Now entering its 10th year, the D.C. Opportunity Scholarship Program (OSP), which provides vouchers to students from low-income families to attend a private school of their choice, has given access to better educational opportunities to children from more than 6,000 families in the District. Nearly 100 percent of the families who received the 2012–2013 scholarship would have been zoned for an underperforming school, but they were able to choose better alternatives for their children thanks to the OSP.
The OSP’s success is undeniable. More than 91 percent of OSP students graduate from high school, and more than 90 percent enroll in a two-year or four-year college or university. A recent study conducted by researchers at the University of Arkansas shows that OSP provides a 162 percent return on each taxpayer dollar invested in the program.
At a recent Heritage Foundation event, some of the inaugural recipients gathered to reconnect, celebrate the first OSP college graduate, and consider options for ensuring the program’s growth so that more D.C. students can access options that meet their unique learning needs.
Jordan White is the first college graduate out of the OSP. Graduating from Oberlin College in 2013, she was an OSP recipient from 2004 to 2009. Fresh out of college, she has accepted a job working in international relations in Japan where she will translate government documents from Japanese into English and vice versa:
I’ll be in a city called Kagoshima in the southern part of Japan, probably helping them set up more English-friendly tourism around the city, maybe giving English lessons or presentations about America.

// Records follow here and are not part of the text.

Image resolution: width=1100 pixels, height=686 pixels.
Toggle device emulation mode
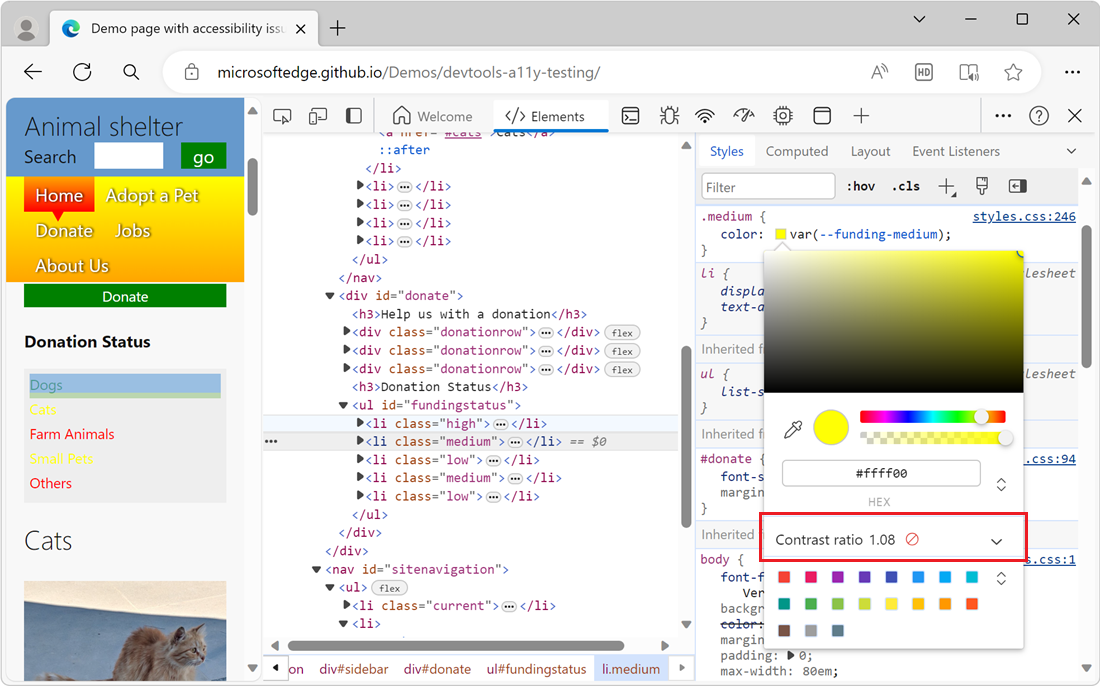(x=318, y=115)

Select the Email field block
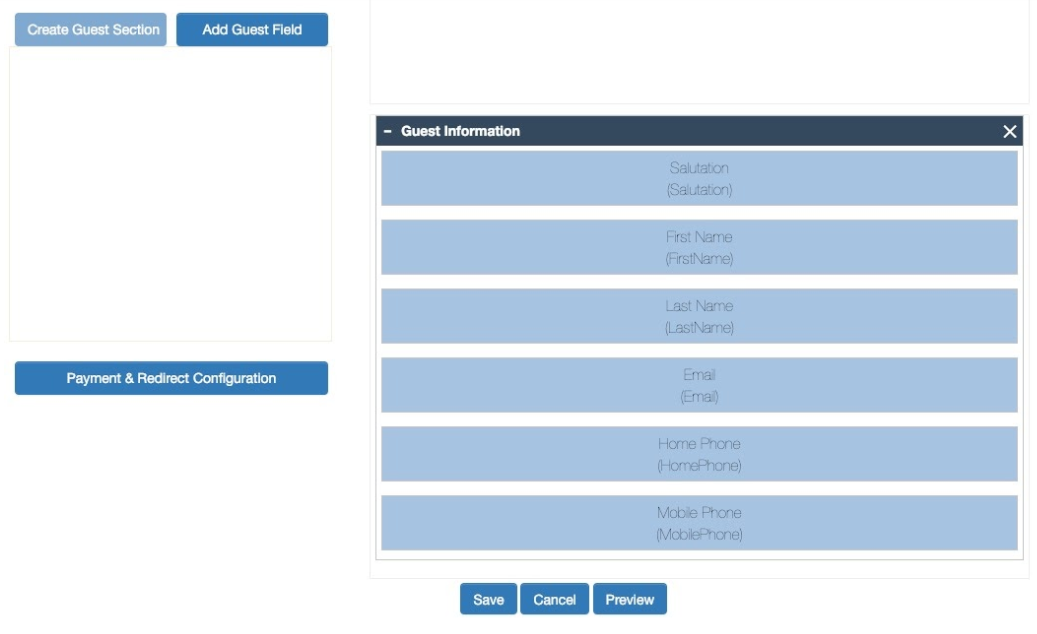(699, 385)
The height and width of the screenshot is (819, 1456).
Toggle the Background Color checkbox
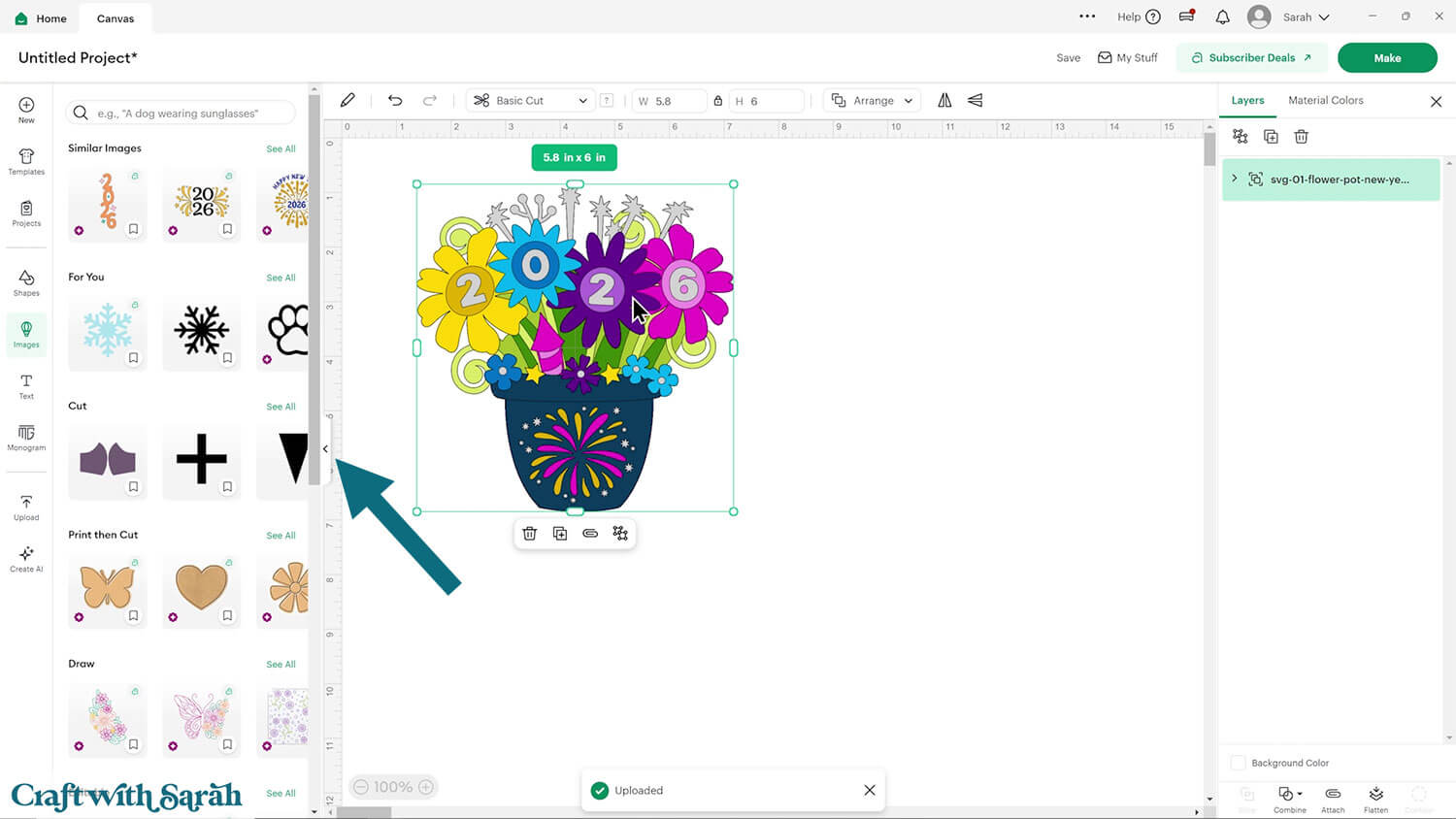coord(1238,763)
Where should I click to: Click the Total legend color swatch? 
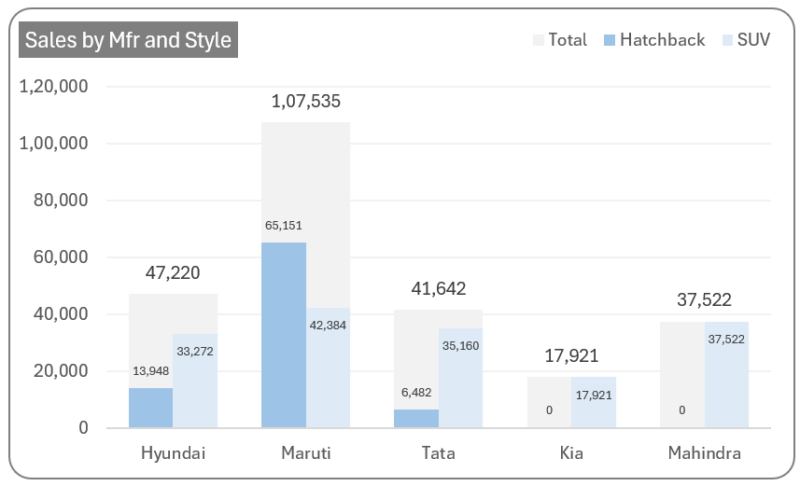tap(538, 41)
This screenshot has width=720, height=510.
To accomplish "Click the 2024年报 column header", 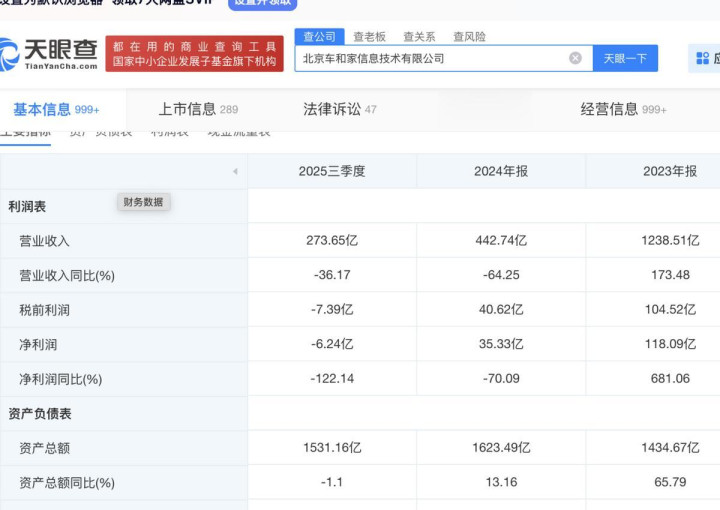I will point(501,171).
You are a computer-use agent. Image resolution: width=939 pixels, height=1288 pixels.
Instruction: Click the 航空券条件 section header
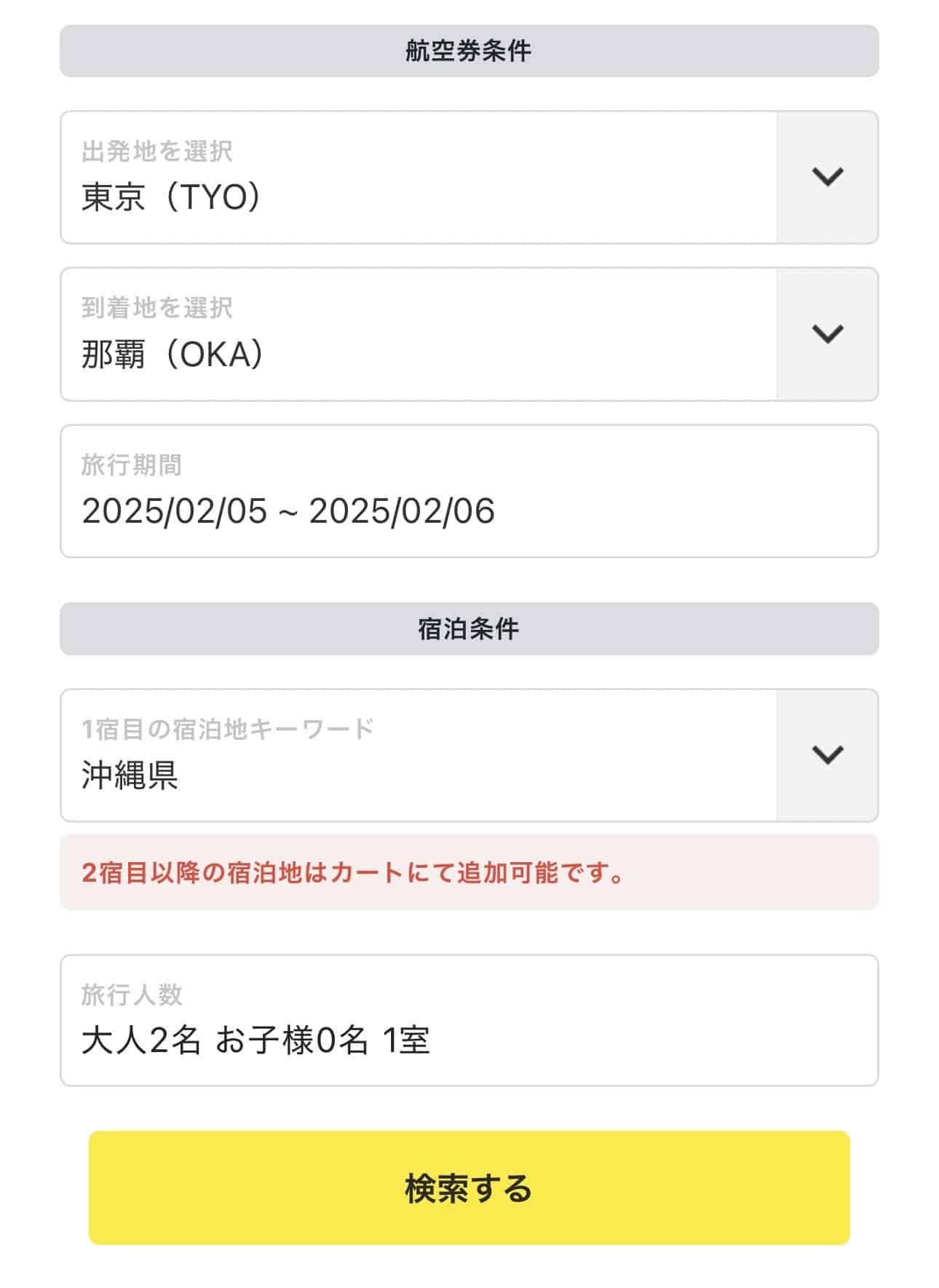pyautogui.click(x=469, y=51)
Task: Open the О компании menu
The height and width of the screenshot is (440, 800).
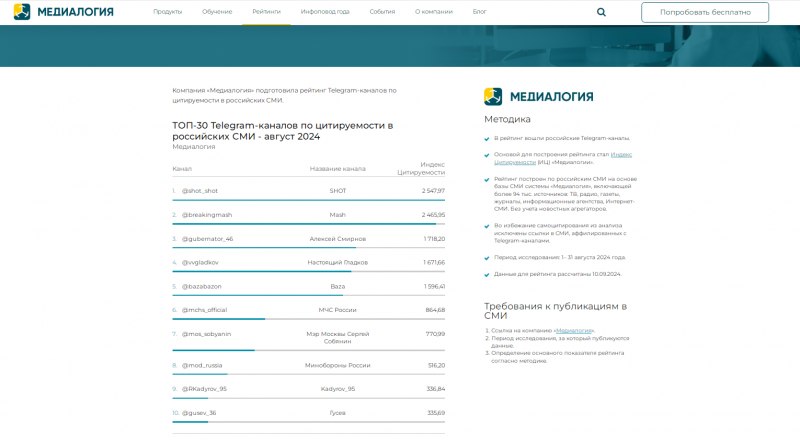Action: tap(433, 12)
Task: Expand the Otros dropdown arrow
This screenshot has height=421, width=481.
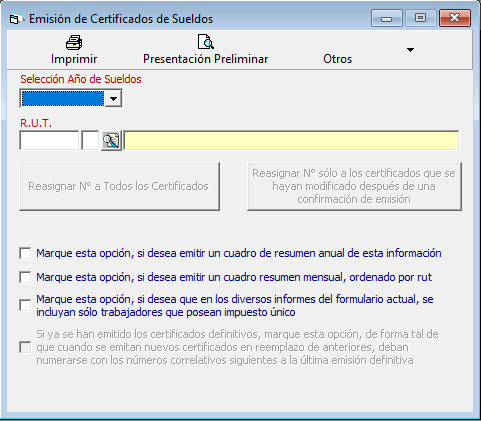Action: pyautogui.click(x=410, y=50)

This isn’t her first time in Japan, either. As a junior in college she studied abroad in Osaka. She says that without the Opportunity Scholarship Program she wouldn’t have the opportunities she has today.
Ronald Holassie is another OSP shining star. Ronald is entering his junior year at Florida International University. He was an OSP recipient from 2004 to 2011. As a communications major, Ronald says public speaking comes easy for him after testifying twice before Congress on behalf of the OSP.
When asked whether he’d ever consider a career in politics, Ronald stated emphatically:
I’m considering that. A lot of my friends say, “You should run for office. You should get into politics.” [From] my work with the OSP and working with Virginia Walden Ford [who was instrumental in the program’s founding], I learned so much about how to advocate…. And I guess down in Florida, I kind of took that with me.… I really wanted to go to some place that’s very different, and Florida is! So when I was down there, I was able to learn a lot about the laws, the way the cities are run.
The OSP is oversubscribed with three applicants for every available scholarship. This year the number of applicants reached 1,500.
The success stories of Jordan and Ronald illustrate that children flourish when their parents can choose the educational option that best meets their individual needs. As Virginia Walden Ford says,
Educational options that give parents a chance to choose their children’s schools continue to expand across the nation. Such expansion shows the desire of mothers to see their children develop to their fullest potential.
A decade after its inception, one thing is clear: From Florida to Japan, the D.C. Opportunity Scholarship Program is taking students places.